Releases: DessimozLab/OMArk
Releases · DessimozLab/OMArk
v0.3.0
New OMArk version compatible with OMAmer v 2.0.0.
Changes are:
- Due to changes in OMAmer, dubious proteins or proteins with no homologs now will tend to be placed as Unknown rather than Inconsistent.
- Slight changes to contamination detection module that account only for most significant hits and handle better close contaminants.
- Adding -r option that allows to gives a taxonomic rank as parameter (order, class, phylum) for ancestra lineage selection.
- Adding a warning when the clade chosen is subgenus or phylum and higher.
- Adding the -c options that only outputs a list of conserved HOGs for a given clade.
- Adding a new companion Notebook to contextualize OMArk results with OMA data (sequences, synteny).
- Adding new simulation for benchmarking (genome_simulation.py)
- Minor fix to setup.cfg and import of the Bio library
v0.2.5
- Fixed an issue (Reported in #13) where OMArk was assuming the OMAmer database was issued from a complete main OMA release and was throwing errors when using other databases (Example: Metazoa.h5 ).
- Updated and fixed typos in the README
- Fixed a minor typo in the graphical output

§ GIVEN MATERIAL
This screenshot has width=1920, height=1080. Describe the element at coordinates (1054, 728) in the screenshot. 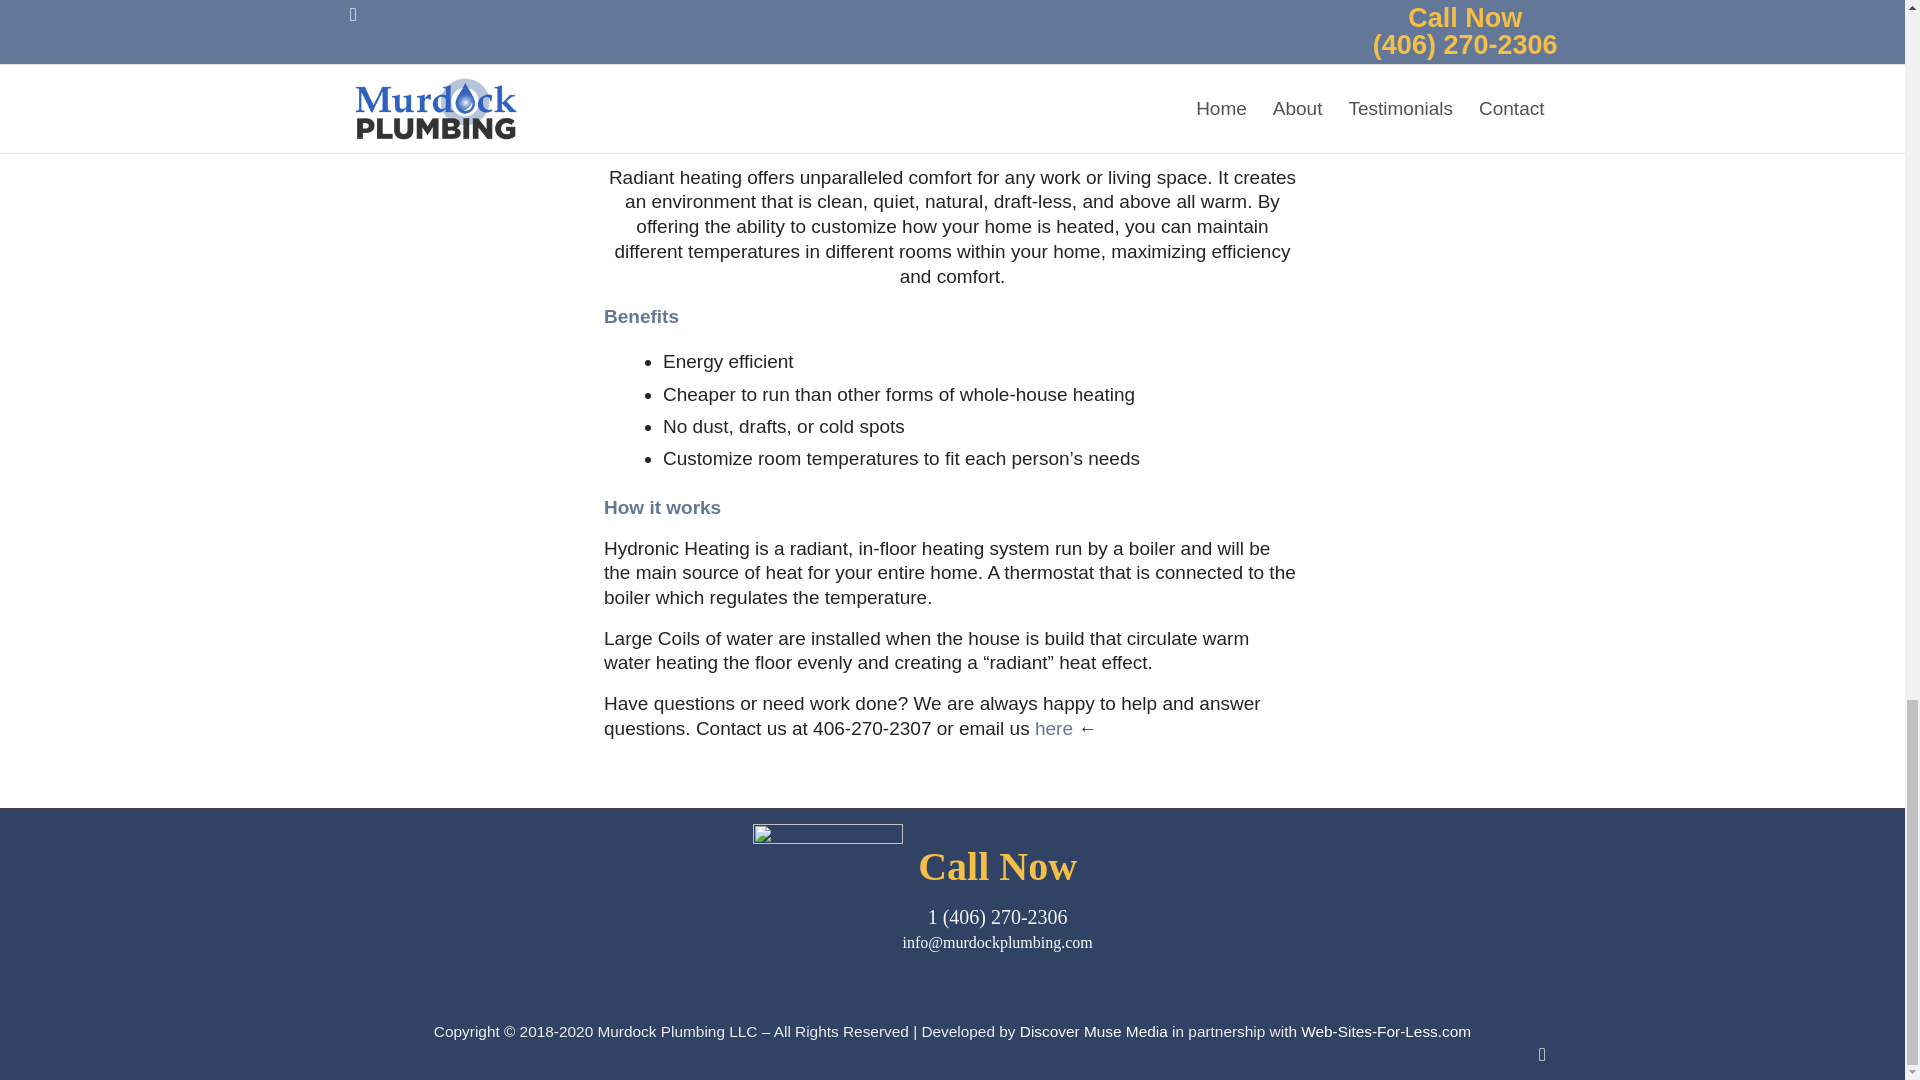

I see `here` at that location.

§ WHAT NEEDS TO BE DONE
According to the OMArk release notes, which OMAmer version is OMArk v0.3.0 compatible with?

§ ANSWER BELOW
OMAmer v 2.0.0